CBS researcher awarded prominent grant

Christian Borch, Professor with special responsibilities at CBS, has just received a prestigious European Research Council (ERC) Consolidator Grant for the project “AlgoFinance”, in which he investigates the implications of algorithmic finance.

12/13/2016

During the past 10 years financial markets have become increasingly computerized so that today the main activity and vast majority of orders in financial markets are generated by fully automated computer algorithms. These algorithms are programmed by humans, but once they are set to operate in markets, they do so independently and without human intervention. The aim of the project “AlgoFinance” is to provide a sociological examination of the implications of algorithmic finance, and Professor with special responsibilities Christian Borch from the Department of Management, Politics and Philosophy at CBS has been awarded the ERC Consolidator Grant of approximately DKK 12 million.

Three focus areas
The research project, the full title of which is “Algorithmic Finance: Inquiring into the Reshaping of Financial Markets”, has three main parts. The first is to examine the intra-firm consequences of algorithmic finance. Through interviews and ethnographic fieldwork, members of the CBS research team will examine the types of algorithms that trading firms deploy as well as the organisational contexts in which these algorithms are developed. While this first part of the project is concerned with how humans interrelate with and develop algorithms for trading purposes, the second part of the project brackets humans and examines the interaction between fully automated algorithms.
“This is a truly fascinating part of the project”, explains Christian Borch.
“We are dealing here with a type of interaction that might have huge implications on financial markets.”

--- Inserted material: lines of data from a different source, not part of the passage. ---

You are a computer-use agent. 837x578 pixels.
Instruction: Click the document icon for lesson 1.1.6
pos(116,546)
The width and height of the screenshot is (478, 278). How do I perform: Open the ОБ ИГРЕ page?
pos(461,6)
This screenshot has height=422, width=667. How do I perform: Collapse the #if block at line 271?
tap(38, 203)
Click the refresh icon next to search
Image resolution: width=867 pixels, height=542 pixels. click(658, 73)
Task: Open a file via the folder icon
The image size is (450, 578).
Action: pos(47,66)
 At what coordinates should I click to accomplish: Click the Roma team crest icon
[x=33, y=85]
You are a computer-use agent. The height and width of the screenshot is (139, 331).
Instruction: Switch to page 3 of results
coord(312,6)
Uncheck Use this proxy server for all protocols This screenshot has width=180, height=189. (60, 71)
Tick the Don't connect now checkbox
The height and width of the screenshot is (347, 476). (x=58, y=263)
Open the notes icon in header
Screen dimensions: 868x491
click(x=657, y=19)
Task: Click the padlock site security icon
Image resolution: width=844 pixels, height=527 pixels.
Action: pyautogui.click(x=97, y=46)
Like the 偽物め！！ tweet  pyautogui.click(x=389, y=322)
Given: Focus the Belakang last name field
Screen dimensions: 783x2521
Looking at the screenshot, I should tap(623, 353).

For example, interacting trading algorithms are often said to be implicated in new types of market crashes, so-called flash crashes, explains Christian Borch, and he adds:

“The very interaction of algorithms, however, is poorly understood, partly because it cannot be directly observed. In response to this, and in order to better understand how such interactions unfold, we will develop a computer simulation of algorithmic interaction and its effects on, for instance, market stability and instability.”

The intention is to make the source code of the simulation publicly available so that market participants, regulators, academics and others are free to utilise it for their own purposes. Finally, the third part of the research project is to examine the forms of sociality that can be identified in contemporary financial markets dominated by algorithmic trading.

A multidisciplinary perspective
Christian Borch is very honoured and excited about this grant.

“The grant gives me a unique opportunity to study some highly complex and somewhat opaque processes in present-day financial markets. One thing that is particularly exciting is that the research project will approach algorithmic finance from a multidisciplinary perspective, with team members having backgrounds in philosophy, sociology, computer science and physics,” says Christian Borch. He adds:

“I expect that this particular combination of skills and competences will enable us to understand algorithmic finance in new and more comprehensive ways, following the process from the development and testing of algorithms in specific organisational settings to studying their interactions and market impact.”

“AlgoFinance” is a four-year project with a budget of around 1,600,000 EUR. Christian Borch will be the Principal Investigator of the project which will also include a number of post-docs. The project is expected to commence in June 2017.